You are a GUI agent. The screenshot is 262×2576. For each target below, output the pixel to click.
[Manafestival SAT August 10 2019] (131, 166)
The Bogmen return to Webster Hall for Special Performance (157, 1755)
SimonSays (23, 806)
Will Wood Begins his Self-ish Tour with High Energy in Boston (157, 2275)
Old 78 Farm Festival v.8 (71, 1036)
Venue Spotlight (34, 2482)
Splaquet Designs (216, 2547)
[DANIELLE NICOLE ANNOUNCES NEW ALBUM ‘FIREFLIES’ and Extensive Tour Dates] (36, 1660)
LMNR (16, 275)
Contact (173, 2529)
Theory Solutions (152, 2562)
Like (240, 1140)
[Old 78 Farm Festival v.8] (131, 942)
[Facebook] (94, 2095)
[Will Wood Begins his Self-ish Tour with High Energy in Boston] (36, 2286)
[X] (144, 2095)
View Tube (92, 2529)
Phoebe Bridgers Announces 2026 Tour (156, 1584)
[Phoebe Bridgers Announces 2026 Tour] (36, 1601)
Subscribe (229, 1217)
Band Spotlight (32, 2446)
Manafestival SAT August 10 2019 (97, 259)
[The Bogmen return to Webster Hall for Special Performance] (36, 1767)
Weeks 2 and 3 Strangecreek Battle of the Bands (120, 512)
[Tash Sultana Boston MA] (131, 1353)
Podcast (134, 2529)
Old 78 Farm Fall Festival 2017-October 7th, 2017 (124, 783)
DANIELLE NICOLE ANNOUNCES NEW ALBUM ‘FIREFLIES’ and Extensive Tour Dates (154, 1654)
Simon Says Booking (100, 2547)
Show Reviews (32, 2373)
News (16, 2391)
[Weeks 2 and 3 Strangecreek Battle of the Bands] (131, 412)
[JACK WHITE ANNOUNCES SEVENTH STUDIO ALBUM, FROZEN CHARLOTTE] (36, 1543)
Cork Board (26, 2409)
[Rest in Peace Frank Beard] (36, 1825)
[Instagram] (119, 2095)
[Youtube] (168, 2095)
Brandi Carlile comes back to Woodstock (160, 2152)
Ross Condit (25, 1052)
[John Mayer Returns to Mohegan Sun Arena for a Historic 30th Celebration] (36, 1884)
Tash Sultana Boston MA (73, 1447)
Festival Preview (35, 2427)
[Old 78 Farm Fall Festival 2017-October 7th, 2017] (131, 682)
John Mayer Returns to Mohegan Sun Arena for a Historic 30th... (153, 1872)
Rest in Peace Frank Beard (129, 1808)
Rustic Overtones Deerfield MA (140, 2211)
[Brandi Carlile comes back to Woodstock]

**WHAT IS NEEDED:**
From the records, work out how many lines include "Woodstock" and respond with the number only.

**RESPONSE TO THIS EXERCISE:**
2